So why the dearth of new cartooning talent? The simple answer is that the opportunities have narrowed. Since the death of Punch, the main outlets for freelancers are Private Eye, The Spectator and the Oldie — and competition is fierce. Private Eye receives more than 500 submissions per issue and publishes up to 50. Every newspaper used to have regular pocket cartoonists — now only a handful survive. In straitened times for print media, the cartoons are often the first to go. Many of us lost work when lockdown was announced.
Another problem is financial. Some publications haven’t raised their rates since before the fall of the Berlin Wall, while others pay as little as £50 per cartoon. Compare that with the New Yorker, which is reported to pay between $700 and $1,400 per gag, depending on the artist’s ‘seniority’. One British publisher once asked me: ‘If we pay more, will the jokes be any funnier?’ I wish now I had said yes.

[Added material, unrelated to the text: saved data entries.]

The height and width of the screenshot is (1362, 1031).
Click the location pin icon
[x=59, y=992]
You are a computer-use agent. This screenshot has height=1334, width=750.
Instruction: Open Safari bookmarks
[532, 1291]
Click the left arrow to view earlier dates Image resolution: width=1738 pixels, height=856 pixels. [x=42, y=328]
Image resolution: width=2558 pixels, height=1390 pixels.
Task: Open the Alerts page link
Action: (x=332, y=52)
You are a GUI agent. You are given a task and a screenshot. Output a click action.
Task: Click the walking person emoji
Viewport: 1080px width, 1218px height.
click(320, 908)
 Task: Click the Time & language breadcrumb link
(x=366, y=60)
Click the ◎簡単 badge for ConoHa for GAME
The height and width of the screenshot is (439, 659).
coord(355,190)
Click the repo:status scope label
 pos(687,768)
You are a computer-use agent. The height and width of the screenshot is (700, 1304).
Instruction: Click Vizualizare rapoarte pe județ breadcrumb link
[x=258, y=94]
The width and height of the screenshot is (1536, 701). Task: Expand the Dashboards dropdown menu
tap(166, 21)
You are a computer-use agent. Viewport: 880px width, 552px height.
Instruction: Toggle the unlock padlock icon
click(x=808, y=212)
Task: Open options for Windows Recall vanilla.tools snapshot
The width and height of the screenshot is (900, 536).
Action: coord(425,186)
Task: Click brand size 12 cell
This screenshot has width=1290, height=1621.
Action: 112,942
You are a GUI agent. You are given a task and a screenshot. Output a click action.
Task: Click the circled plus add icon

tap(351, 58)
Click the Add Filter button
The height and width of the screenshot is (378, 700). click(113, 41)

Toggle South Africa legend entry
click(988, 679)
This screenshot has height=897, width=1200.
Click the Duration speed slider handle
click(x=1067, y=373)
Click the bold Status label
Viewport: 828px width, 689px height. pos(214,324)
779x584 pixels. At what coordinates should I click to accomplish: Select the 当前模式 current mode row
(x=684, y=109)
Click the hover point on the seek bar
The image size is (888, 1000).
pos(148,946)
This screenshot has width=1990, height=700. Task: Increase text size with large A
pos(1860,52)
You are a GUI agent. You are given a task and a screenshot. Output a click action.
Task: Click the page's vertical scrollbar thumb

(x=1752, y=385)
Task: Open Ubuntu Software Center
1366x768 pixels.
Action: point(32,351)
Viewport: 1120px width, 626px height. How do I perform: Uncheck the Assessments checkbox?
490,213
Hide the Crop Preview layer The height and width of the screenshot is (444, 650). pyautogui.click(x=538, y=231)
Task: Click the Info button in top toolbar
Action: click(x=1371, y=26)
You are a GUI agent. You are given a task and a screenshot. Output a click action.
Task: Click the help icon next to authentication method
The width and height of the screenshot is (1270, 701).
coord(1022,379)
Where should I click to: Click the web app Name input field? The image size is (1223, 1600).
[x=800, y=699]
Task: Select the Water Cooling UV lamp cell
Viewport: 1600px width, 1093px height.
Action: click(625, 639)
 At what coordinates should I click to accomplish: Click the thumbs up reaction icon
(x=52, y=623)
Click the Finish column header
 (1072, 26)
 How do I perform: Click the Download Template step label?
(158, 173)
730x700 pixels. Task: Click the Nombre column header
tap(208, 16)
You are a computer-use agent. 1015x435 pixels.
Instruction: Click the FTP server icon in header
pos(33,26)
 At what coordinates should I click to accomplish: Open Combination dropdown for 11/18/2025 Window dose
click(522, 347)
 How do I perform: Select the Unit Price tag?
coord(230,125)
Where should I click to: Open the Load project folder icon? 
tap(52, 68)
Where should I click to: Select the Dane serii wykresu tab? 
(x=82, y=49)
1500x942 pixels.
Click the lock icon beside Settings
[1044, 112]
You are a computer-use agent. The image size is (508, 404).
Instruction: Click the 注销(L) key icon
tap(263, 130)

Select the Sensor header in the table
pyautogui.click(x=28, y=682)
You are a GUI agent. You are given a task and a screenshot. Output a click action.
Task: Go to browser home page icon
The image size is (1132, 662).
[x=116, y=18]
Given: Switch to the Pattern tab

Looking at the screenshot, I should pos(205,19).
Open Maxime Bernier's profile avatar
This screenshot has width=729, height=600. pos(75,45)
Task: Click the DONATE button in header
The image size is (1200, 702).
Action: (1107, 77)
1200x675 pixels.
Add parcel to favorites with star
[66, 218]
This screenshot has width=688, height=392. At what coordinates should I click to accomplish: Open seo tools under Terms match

It isn’t just the lack of money that’s deterring new talent. There is also fear of failure. Rejection is a way of life for even seasoned cartoonists and today’s snowflakes can’t cope with it. I recently encouraged a promising young cartoonist to try The Spectator, which he did with immediate success. I still warned him: ‘You will get rejected. Everyone gets rejected.’ After two issues of ‘no thanks’ he has abandoned cartooning.
We veteran cartoonists do try to encourage the next generation, although it’s akin to committing professional suicide. The Cartoon Art Trust’s Young Cartoonist competition — judged by Fleet Street cartoonists — receives 1,000 entries a year. We joke that the objective is to identify the talent and then break their little fingers, but we stupidly don’t, and instead celebrate new stars and extra competition. Former winner Will McPhail is now a New Yorker regular; Rob Murray draws for Private Eye and the Sunday Times; Ella Baron for the TLS. All were in their twenties when they won, which suggests the talent is out there.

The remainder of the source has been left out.